Even if you’re on the right financial path, it doesn’t take much to turn an easy road into an unpaved, uphill climb. It could be an accident at work. Perhaps it will be the first round of layoffs at your job. Or it could just be a reduction in billable hours. When you’re an employee, you don’t have much control over the trajectory that your company will take. But you can have control over your finances no matter what. Here are five tips that ensure your financial stability for years to come.
Stack up six months’ worth of savings. This is the very first step for anyone, no matter what their career outlook is like. Factor the costs of all your essential expenses for one month, and then multiply that by six. You don’t have to account for luxuries such as weekend trips and nights out, but you should at least be able to cover your household bills, transportation and food for six months should you ever find yourself not able to work.
Find out about your company’s compensation plan. If you suffer from an accident at work, you’ll at least receive a little compensation from the government. The standard rate of pay is a weekly check of £85 over the course of four months, which is probably not enough to sustain your household. For this reason, you should know if your employer offers an additional compensation package for injured workers. And just in case you find yourself in a dispute for more compensation, you should research accident at work claims.
Open a line of credit while you can. If you find your job compromised in any way in the future, most lenders will see you as a liability. If you’re a homeowner, consider applying for home equity now just in case you fall on hard times later. You shouldn’t use it unless absolutely necessary, but it could be a financial lifeline if you run out of cash.
Get rid of debt strategically. Paying off debt is usually an uphill battle, so it would be unrealistic to expect to get rid of all of it quickly. However, you should focus on your high-interest debt first because those are the balances that end up costing you more and making it more difficult to get out of debt. If you end up not being able to meet payments on low-interest debt for some reason, it won’t be as financially devastating as these more destructive lines of credit.

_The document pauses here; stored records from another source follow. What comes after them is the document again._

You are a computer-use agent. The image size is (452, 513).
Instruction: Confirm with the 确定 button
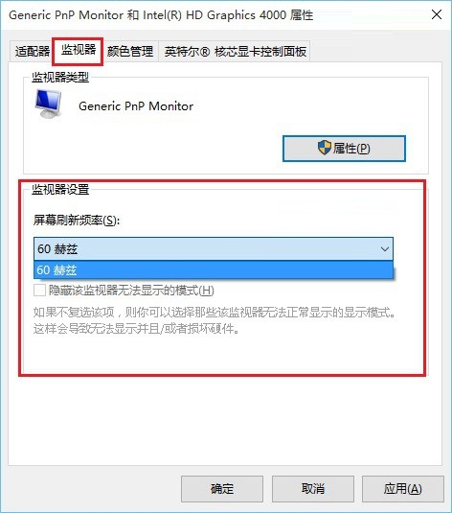pos(222,489)
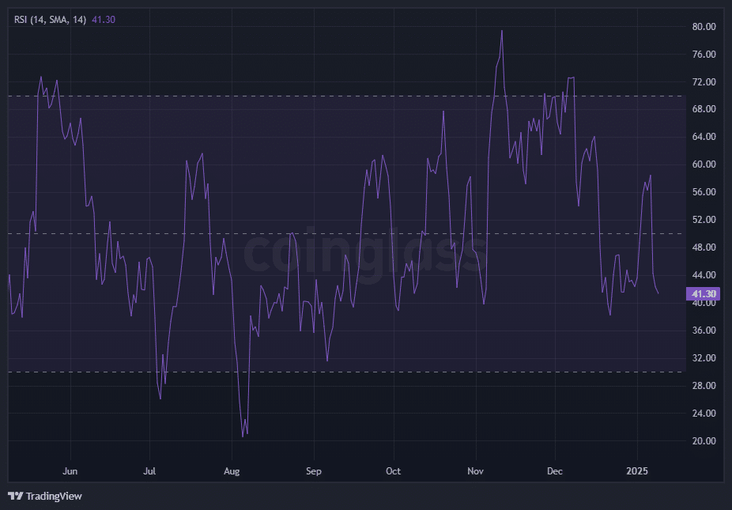
Task: Click the 60.00 value on the scale
Action: [704, 164]
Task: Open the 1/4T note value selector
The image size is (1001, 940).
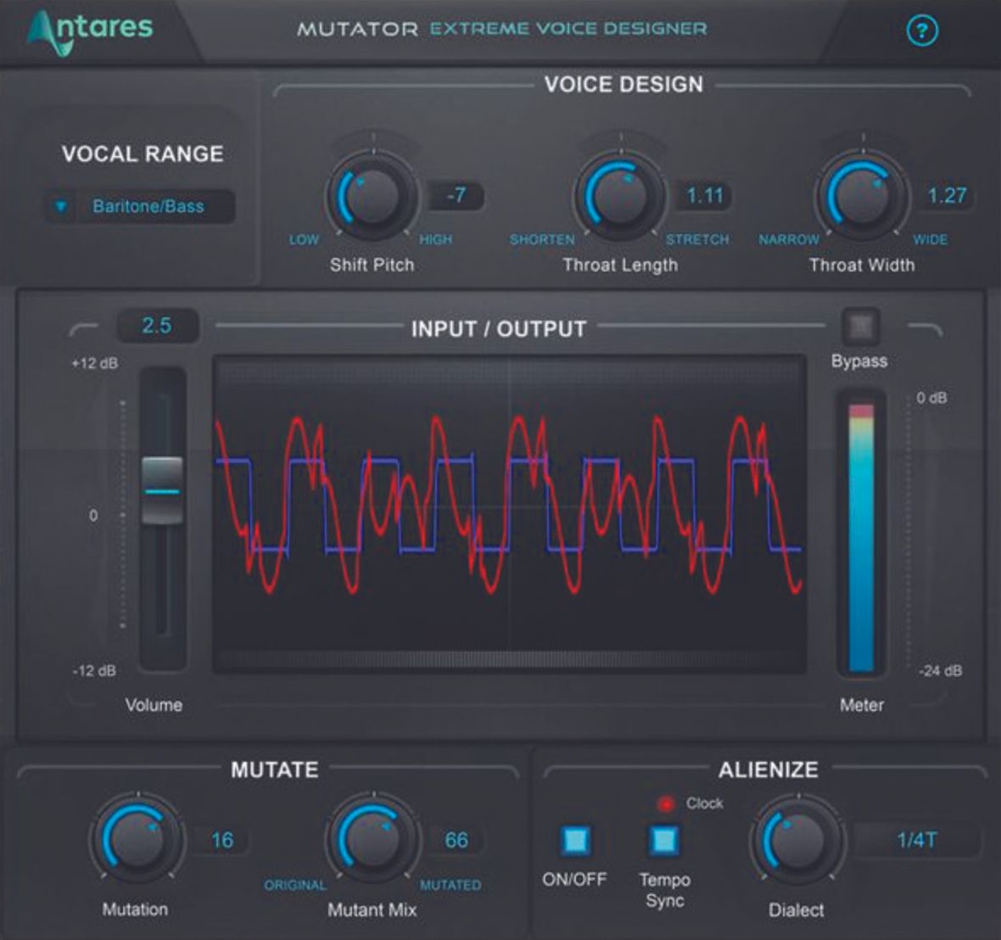Action: 911,842
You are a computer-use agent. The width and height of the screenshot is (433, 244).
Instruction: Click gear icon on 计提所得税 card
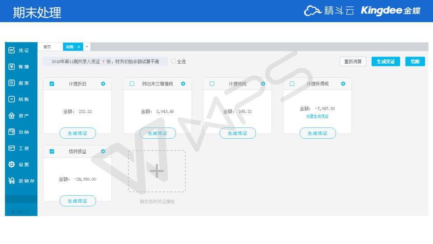point(343,84)
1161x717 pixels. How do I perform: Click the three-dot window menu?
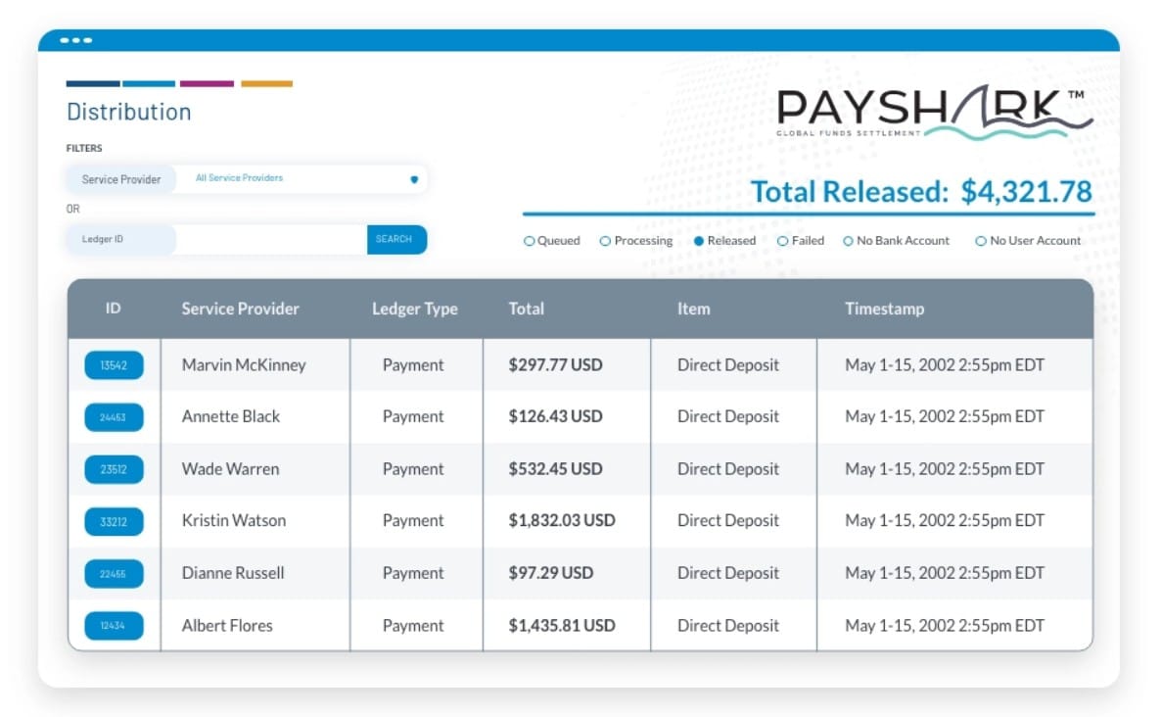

Never stop networking. This final tip is essential. You may love your company and feel like you’ve finally found the right job for you, but getting to know other people in your profession could be the difference between staying employed and searching for work for months should your company go under. Search for industry organisations that meet periodically so that you can meet all of the people you want in one place. Then, consider it an inexpensive investment in your financial future.